Guns N’ Roses comienzan su actuación, es su costumbre, con el legendario y feroz tema “Welcome to the Jungle”. Asistí a una de sus giras de hace años y me cuesta reconocer a Axl Rose cuando irrumpe en el escenario. Tiene el rostro un poco acartonado (se rumorea que por culpa de una operación de botox) y se ha hecho trenzas de rapero en la melena, recogida en una coleta. No está gordo, pero antes era un saco de huesos y se advierte que ha ensanchado, que ya no tiene veinte años, sino cuarenta y tantos. Sale con gafas de sol, crucifijo al cuello, vaqueros, playeras, una camisa negra y una cazadora de camionero yanqui. Lleva una barba recortada y la ropa sobre el torso da la impresión de que estamos ante Jim Morrison cuando empezó a sumar adiposidades a su cintura.
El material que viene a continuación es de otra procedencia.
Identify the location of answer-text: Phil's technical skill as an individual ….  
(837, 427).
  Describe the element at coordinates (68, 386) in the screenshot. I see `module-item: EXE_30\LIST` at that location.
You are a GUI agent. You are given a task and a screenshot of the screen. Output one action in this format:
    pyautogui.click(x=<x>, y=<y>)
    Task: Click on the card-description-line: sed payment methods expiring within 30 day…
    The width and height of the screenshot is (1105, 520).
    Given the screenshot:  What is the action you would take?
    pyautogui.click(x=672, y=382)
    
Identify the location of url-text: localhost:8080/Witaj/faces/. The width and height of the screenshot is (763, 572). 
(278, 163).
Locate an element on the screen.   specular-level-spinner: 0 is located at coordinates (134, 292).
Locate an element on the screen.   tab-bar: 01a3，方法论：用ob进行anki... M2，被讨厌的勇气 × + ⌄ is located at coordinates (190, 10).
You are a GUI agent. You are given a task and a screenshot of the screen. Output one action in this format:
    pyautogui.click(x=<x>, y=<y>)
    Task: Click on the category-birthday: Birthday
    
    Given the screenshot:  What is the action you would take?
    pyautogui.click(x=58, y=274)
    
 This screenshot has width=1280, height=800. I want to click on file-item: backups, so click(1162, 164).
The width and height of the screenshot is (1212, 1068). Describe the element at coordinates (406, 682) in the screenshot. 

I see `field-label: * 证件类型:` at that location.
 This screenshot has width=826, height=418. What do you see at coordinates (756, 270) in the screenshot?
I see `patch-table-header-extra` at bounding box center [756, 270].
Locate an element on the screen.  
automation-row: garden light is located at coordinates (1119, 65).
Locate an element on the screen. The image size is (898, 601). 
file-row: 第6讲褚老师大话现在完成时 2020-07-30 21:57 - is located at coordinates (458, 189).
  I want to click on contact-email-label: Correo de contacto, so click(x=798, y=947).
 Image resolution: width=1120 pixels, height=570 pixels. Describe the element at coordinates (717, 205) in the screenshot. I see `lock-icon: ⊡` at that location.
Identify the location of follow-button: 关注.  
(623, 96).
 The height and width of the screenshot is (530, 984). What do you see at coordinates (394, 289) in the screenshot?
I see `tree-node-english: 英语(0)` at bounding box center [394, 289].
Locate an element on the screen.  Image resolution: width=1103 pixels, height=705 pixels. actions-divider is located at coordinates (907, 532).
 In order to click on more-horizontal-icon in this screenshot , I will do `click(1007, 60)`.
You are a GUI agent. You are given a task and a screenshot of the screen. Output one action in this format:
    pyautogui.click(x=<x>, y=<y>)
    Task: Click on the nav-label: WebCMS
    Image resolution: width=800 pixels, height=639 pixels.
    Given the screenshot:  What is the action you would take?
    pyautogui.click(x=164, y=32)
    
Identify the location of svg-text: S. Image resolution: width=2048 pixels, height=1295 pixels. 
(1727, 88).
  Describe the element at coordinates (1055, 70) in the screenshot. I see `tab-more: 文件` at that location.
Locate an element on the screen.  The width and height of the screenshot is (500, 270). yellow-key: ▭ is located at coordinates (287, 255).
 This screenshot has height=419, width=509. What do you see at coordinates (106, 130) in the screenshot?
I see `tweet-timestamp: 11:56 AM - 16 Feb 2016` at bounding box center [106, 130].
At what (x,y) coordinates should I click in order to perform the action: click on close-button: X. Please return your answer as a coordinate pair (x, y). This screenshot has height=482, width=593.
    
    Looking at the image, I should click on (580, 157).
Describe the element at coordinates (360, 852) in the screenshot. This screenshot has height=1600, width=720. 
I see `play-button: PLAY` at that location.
Luego se despojará de las gafas y de la chaqueta y comprobaremos que, aunque ya no corre de un extremo a otro con su agilidad de los noventa, e incluso parece que le cuesta, todavía es capaz de bailar y de hacer esos movimientos de serpiente agarrada a un micrófono que le caracterizan. Ofrece al público, tras un retraso de ciento veinte minutos, un concierto de dos horas y media.
El problema de este directo, el de ahora, radica en sus altibajos. Pero no me arrepiento de haber ido. Tuvo altibajos porque hicieron algunas cosas bien y, otras, mal. En contra: los solos de guitarra o piano del resto de la banda no interesan a nadie y parecen interminables, el sonido del equipo retumba a veces, cuando tocan los temas inéditos el público ni se inmuta porque desconoce las canciones (el nuevo disco aún no ha salido a la venta), la gente está agotada tras tantas horas en pie, la voz de Axl suena algo rota al principio, aunque irá mejorando a medida que transcurra la actuación y, sobre todo, falta el guitarrista Slash, el músico a quien más se echa de menos. A favor: las nuevas canciones tienen garra, el vocalista todavía logra que vibre el gentío, el espectáculo incluye llamas de fuego a ambos extremos del escenario y petardazos y pequeñas explosiones y una lluvia final de tiras de papel de colores, al fondo hay una pantalla donde vemos alternativamente planos individuales de la banda e imágenes y vídeos de protesta, abren con “Welcome…” y cierran con “Paradise City”, clásicos del legendario disco “Appetite for destruction”, y, cuando suenan los míticos temas, como los dos anteriores y “Sweet Child of Mine”, “Nightrain”, “Patience” o “You Could Be Mine”, a uno se le eriza el vello de la nuca y regresa a la emoción de esos discos viejos, que compró en vinilo y aún conserva como tesoros de valor incalculable. Cuando Axl se sienta ante el piano y ejecuta “November Rain” sé que la espera, el agobio, el precio y lo demás han merecido la pena. En suma: Guns N’ Roses han perdido algo de fuelle, algo de magia, pero todavía son capaces de imprimir energía en directo.
La actuación acaba a las dos y media de la madrugada. Hemos estado, en total, cinco horas en pie. Es una faena, porque las previsiones se han desbaratado: a esa hora no funciona el servicio de metro y no hay búhos. Salgo pensando en el público tan raro que acude a los conciertos: la mayoría parece que va sólo a mamarse y a hacerle fotos con el móvil al solista, después de llamarlo hijoputa. En las inmediaciones del auditorio se acumulan las personas extenuadas, buscando taxi. Circulan numerosos taxis, pero ninguno libre. Esperamos unos minutos. Luego decidimos andar hasta que encontremos uno con la luz verde. Hora y media después llegamos a Alcalá, justo a la altura del metro de Ciudad Lineal. Unos setenta minutos de caminata. Entonces aparece un taxi libre. Y llego a casa a las cuatro y cuarto de la mañana, molido.